Showing posts with label diffusion. Show all posts
Showing posts with label diffusion. Show all posts

Tuesday, September 10, 2013

Diffusion of constitutional environmental rights

Here's a paper that goes to the important historical question of how and why environmental legal norms are transplanted, diffused, received, or what have you, between legal systems.

Constitutional Environmental Protection in 1980
Constitutional Environmental Protection in 2010
(figures from the article)

Jerg Gutmann, Sina Imhof, and Stefan Voigt have posted "Are You Green Yet? On the Diffusion of Constitutionally Protected Environmental Rights". The abstract explains:
Over the last couple of decades, ever more countries have integrated environmental rights into their constitutions.

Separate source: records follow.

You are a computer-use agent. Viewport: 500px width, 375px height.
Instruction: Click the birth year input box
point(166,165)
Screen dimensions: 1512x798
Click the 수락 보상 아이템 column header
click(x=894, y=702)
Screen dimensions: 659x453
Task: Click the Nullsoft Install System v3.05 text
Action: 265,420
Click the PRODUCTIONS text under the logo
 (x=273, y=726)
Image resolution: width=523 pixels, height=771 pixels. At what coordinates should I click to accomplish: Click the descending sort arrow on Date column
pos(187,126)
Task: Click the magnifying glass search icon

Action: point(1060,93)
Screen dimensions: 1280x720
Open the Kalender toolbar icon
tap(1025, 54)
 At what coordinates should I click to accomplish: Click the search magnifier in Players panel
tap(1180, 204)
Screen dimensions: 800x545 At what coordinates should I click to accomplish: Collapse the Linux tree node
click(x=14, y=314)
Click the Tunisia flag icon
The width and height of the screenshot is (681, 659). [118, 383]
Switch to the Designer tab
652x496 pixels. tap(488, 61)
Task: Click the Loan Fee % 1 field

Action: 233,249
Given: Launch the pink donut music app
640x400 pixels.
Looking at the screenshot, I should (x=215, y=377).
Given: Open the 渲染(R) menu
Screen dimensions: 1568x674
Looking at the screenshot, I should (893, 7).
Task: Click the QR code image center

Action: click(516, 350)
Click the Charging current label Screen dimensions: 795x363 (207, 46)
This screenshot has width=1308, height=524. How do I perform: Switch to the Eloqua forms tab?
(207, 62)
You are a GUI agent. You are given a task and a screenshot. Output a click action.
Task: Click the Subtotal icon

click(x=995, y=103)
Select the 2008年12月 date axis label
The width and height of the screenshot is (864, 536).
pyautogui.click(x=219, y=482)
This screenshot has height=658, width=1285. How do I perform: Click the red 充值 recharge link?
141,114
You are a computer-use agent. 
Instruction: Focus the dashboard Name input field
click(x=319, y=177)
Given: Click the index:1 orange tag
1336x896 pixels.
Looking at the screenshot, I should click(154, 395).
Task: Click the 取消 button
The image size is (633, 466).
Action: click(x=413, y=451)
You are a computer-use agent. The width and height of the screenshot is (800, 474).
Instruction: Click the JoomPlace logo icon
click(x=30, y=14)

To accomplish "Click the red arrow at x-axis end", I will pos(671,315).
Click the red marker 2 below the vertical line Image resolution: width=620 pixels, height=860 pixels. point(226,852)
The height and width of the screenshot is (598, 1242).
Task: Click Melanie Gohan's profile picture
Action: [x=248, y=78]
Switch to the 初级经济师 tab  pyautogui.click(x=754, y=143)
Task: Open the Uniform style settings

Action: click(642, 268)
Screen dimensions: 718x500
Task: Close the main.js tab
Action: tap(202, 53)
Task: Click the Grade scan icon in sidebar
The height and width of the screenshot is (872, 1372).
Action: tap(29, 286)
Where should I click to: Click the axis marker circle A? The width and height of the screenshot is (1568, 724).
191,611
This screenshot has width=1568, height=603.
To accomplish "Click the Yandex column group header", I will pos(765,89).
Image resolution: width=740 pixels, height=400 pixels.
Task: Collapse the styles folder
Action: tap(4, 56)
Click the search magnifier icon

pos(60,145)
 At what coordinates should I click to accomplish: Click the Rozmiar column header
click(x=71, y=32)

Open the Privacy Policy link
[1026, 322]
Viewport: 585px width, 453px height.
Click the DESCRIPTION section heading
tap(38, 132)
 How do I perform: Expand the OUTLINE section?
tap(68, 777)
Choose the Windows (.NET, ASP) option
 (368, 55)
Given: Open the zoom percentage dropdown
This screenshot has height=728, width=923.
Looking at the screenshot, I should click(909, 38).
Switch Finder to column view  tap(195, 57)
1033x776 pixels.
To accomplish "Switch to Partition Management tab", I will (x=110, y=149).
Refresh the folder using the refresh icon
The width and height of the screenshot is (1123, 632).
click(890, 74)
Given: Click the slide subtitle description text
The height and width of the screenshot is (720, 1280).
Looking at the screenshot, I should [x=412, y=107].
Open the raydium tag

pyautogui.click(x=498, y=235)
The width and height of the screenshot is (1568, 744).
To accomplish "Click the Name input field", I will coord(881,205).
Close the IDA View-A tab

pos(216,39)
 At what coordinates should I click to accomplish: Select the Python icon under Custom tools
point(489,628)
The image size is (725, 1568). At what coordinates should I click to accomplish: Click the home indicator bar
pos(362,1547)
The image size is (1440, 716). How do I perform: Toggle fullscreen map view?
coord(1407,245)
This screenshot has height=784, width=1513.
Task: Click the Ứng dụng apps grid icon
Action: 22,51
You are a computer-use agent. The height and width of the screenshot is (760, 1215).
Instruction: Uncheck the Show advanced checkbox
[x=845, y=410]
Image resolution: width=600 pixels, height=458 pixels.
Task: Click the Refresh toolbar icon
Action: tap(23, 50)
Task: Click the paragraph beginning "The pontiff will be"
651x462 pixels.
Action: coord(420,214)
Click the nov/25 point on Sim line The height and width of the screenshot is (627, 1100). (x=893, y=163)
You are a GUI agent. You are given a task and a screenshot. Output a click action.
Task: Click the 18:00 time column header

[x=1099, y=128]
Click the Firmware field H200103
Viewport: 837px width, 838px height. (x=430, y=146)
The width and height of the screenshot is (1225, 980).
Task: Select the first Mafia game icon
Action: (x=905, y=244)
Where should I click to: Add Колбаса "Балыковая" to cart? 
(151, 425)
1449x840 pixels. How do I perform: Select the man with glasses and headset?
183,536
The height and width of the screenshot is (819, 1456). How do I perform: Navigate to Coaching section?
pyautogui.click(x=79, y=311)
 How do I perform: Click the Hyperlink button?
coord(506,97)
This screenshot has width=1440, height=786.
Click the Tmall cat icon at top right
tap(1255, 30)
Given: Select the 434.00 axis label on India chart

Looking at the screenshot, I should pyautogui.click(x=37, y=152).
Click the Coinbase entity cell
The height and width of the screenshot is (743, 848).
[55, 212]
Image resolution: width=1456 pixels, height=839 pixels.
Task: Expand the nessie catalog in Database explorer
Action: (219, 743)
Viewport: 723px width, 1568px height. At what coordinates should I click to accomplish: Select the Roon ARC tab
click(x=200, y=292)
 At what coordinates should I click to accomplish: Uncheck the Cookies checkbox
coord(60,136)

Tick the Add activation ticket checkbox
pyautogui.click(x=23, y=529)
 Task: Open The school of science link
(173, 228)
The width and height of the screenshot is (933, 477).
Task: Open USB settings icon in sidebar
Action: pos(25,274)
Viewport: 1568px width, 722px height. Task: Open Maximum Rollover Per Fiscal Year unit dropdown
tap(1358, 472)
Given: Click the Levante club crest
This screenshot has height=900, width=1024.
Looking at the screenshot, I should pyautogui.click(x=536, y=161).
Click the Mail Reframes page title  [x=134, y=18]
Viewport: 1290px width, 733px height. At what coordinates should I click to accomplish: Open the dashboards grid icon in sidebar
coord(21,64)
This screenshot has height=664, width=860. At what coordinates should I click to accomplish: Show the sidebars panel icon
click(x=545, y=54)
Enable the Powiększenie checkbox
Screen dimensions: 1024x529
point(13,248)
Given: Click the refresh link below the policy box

Drawing on discrete time survival analysis techniques, this paper identifies the determinants of the introduction of such rights. It turns out that a country’s level of democracy, its legal tradition, the sustainability of its tourism sector, and the implementation of major changes to the constitution are statistically significant predictors of an entrenchment of environmental rights in national constitutions. Other plausible explanations can be discarded. Income, affectedness by extreme weather events, citizens’ initiatives, dependence on fossil fuels or agriculture, and stated ecofriendly attitudes or behavior are not associated with a higher propensity for constitutional environmental protection. However, we find robust evidence for a diffusion of constitutional environmental rights among spatially proximate countries.